Rewrite the lines starting at the one containing "Select the Add tool in the sidebar" and ending at the one containing "Select 'сообщества' in" as a numbered list, skipping any blank lines.

§ DATA ROWS
--*--

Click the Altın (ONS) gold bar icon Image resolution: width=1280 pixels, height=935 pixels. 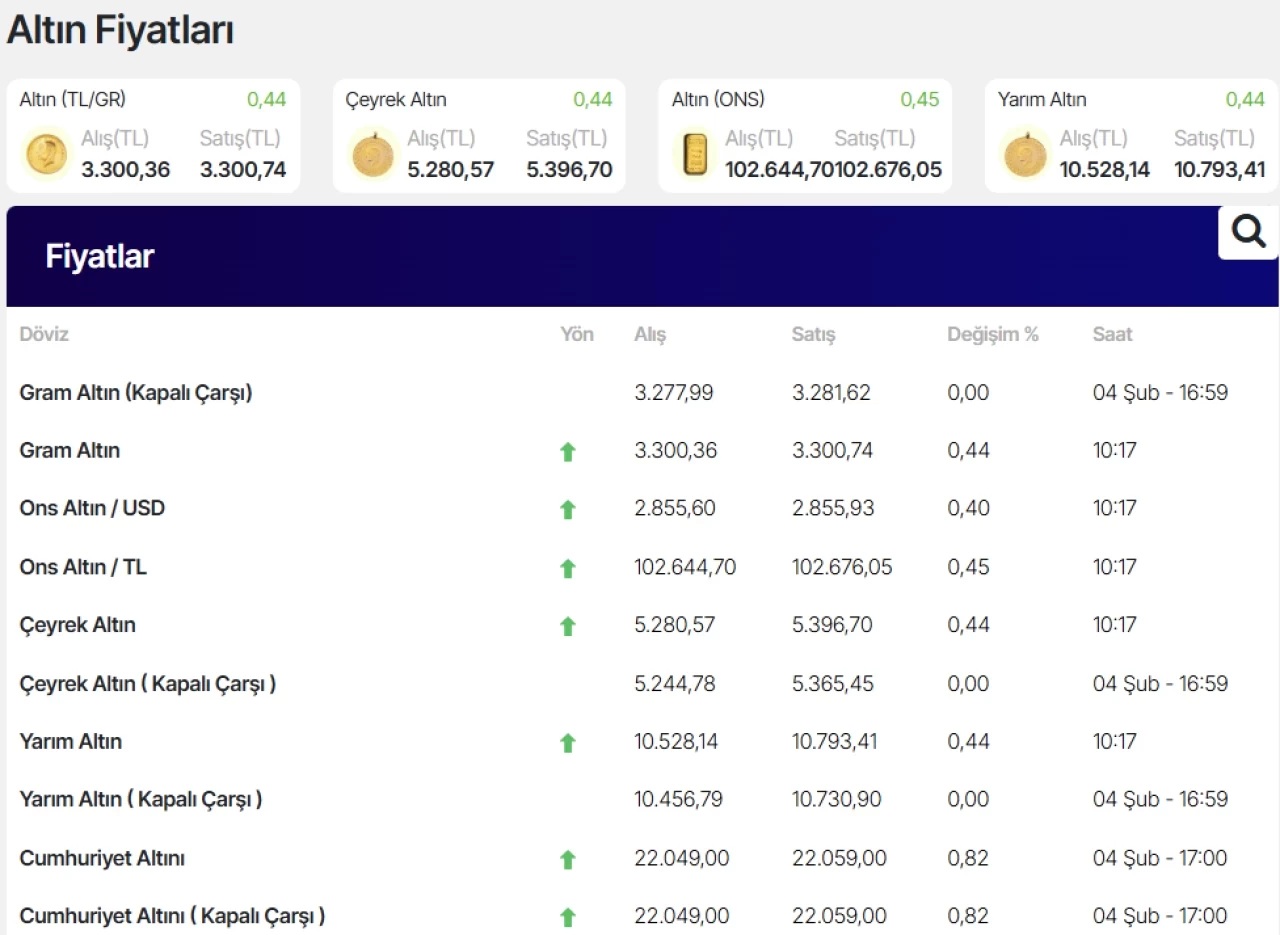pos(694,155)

--*--

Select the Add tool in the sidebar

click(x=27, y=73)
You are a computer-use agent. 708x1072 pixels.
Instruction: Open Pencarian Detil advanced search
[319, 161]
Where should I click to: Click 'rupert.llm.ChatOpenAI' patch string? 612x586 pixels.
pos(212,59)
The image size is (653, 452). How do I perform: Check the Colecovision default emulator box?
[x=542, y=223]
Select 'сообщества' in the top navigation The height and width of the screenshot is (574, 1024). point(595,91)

--*--

§ EXERCISE RESULT
1. Select the Add tool in the sidebar
2. click(x=27, y=73)
3. You are a computer-use agent. 708x1072 pixels.
4. Instruction: Open Pencarian Detil advanced search
5. [319, 161]
6. Where should I click to: Click 'rupert.llm.ChatOpenAI' patch string? 612x586 pixels.
7. pos(212,59)
8. The image size is (653, 452). How do I perform: Check the Colecovision default emulator box?
9. [x=542, y=223]
10. Select 'сообщества' in the top navigation The height and width of the screenshot is (574, 1024). point(595,91)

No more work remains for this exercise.